You don't say which spouse lives in Arizona, but let's assume it's the husband (not the spouse you are asking about).

First, community property only applies when one is domiciled in a community property state. Check whether he is actually domiciled in Arizona. Domicile is similar to, but not the same, as residency. You have exactly one domicile at any given time, so you do not lose your old domicile until you establish a new one. She may not even have enough information to determine what his domicile currently is.

Second, community property rules don't apply if the marital community has ended, i.e. spouses living apart with no intention to reconcile (typically, heading for a divorce, but that can take years in some cases).

Third, and this is just my opinion, the IRS would much rather a return be filed without the community income split, than no return be filed at all. I would just file the MFS return showing no community income received, and 100% of wife's income and deductions.
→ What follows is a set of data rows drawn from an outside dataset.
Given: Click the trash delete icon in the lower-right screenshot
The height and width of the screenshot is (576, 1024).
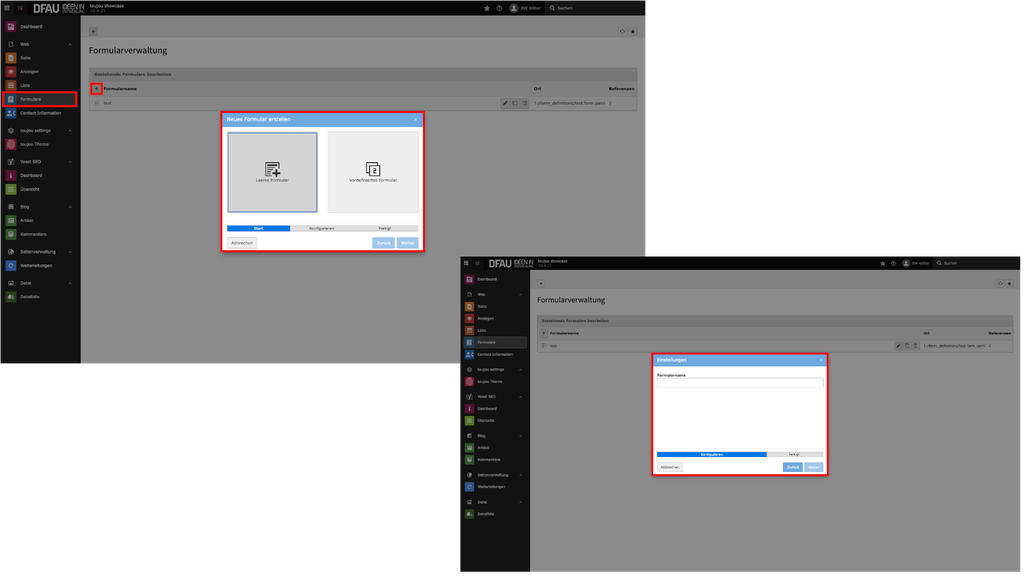Looking at the screenshot, I should 915,346.
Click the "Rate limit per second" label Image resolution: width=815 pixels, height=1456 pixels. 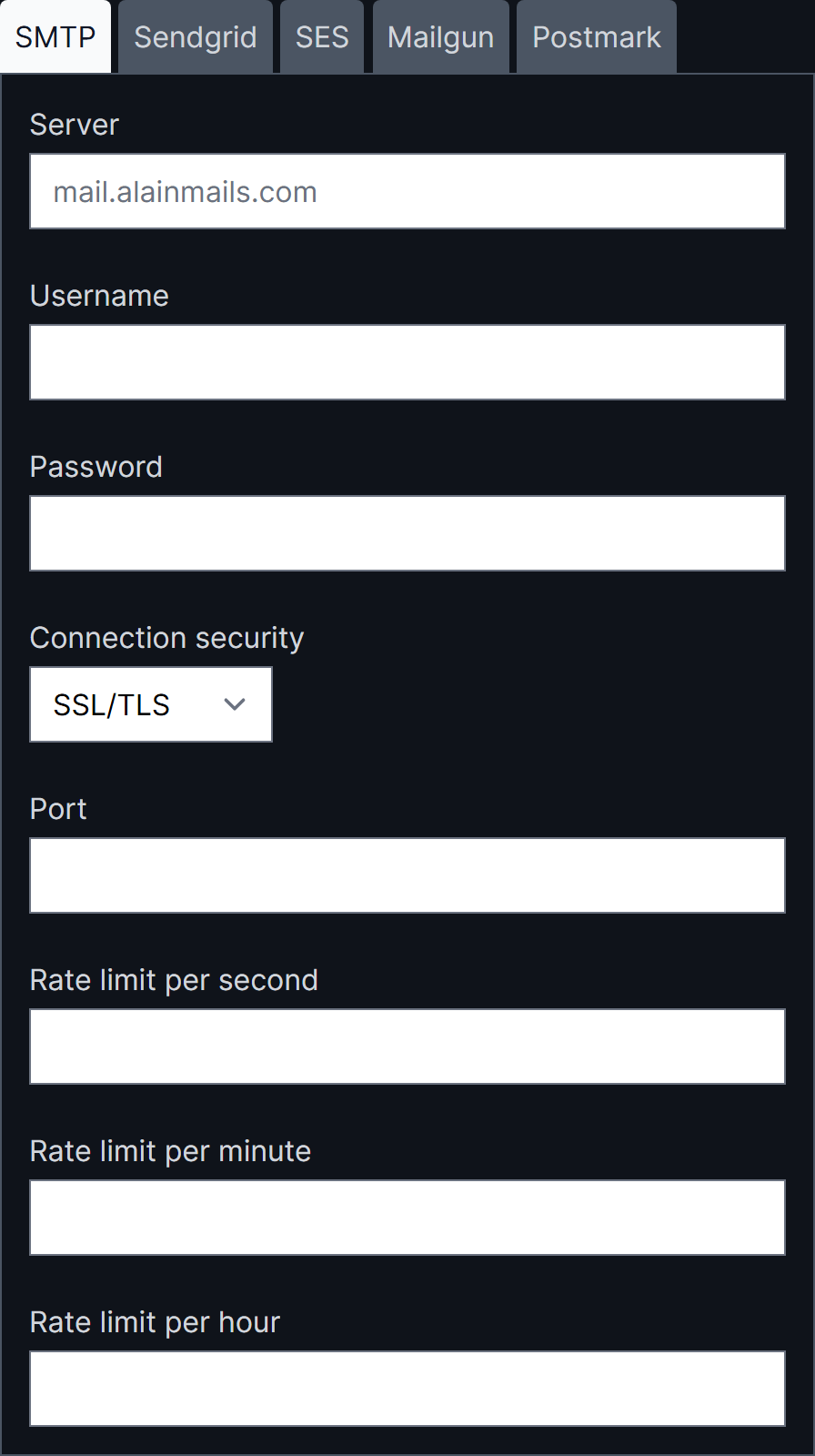tap(174, 980)
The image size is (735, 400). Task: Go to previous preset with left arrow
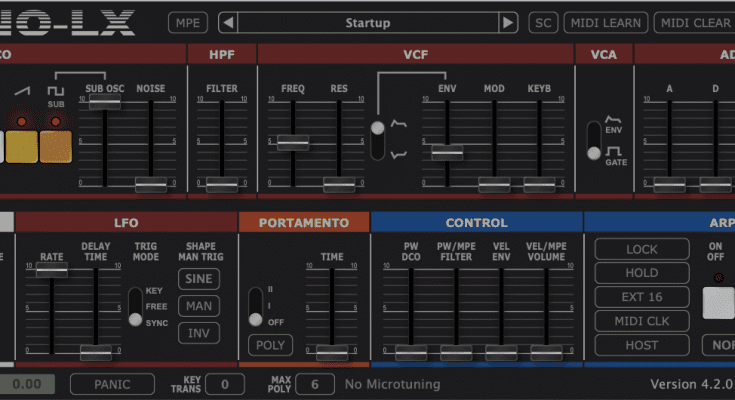(x=228, y=23)
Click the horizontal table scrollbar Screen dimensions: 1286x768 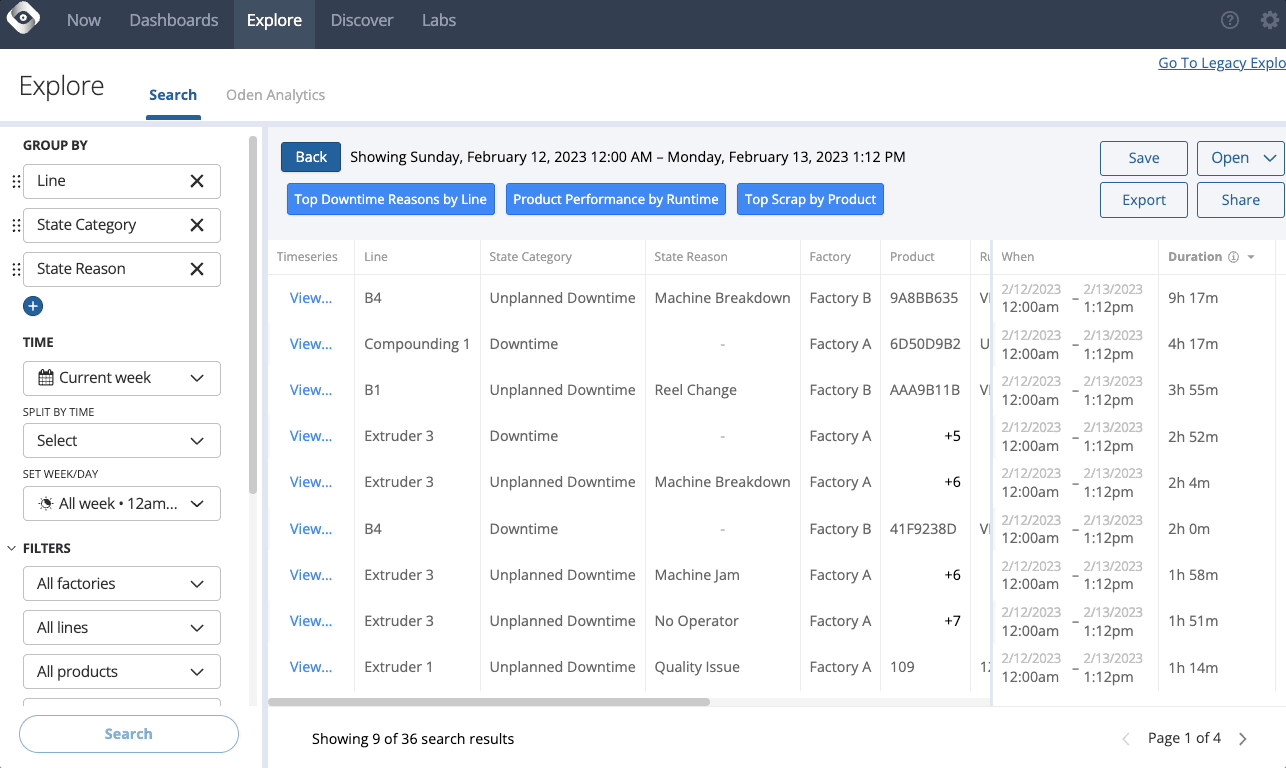point(490,702)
Unless the husband shows an allocation of 50% of income to his wife on his own Form 8958, there may not even be any follow-up from the IRS.

Reply to
Mark Bole

I don't have any issues with your comments other than your second point on when a community ends is not applicable in all of the 9 CP states. Maybe you should have used "e.g." instead of "i.e."

E.g., in the two states I am familiar with (CA & NM), your statement holds true for CA. The date a couple stops sharing a household with no immediate intention to reconcile will end the community. Not so, in NM. The community ends on the date of legal separation or dissolution of the marriage.

I don't know the rules for AZ, but based on some divorce cases I am aware of, I think they probably follow NM rules.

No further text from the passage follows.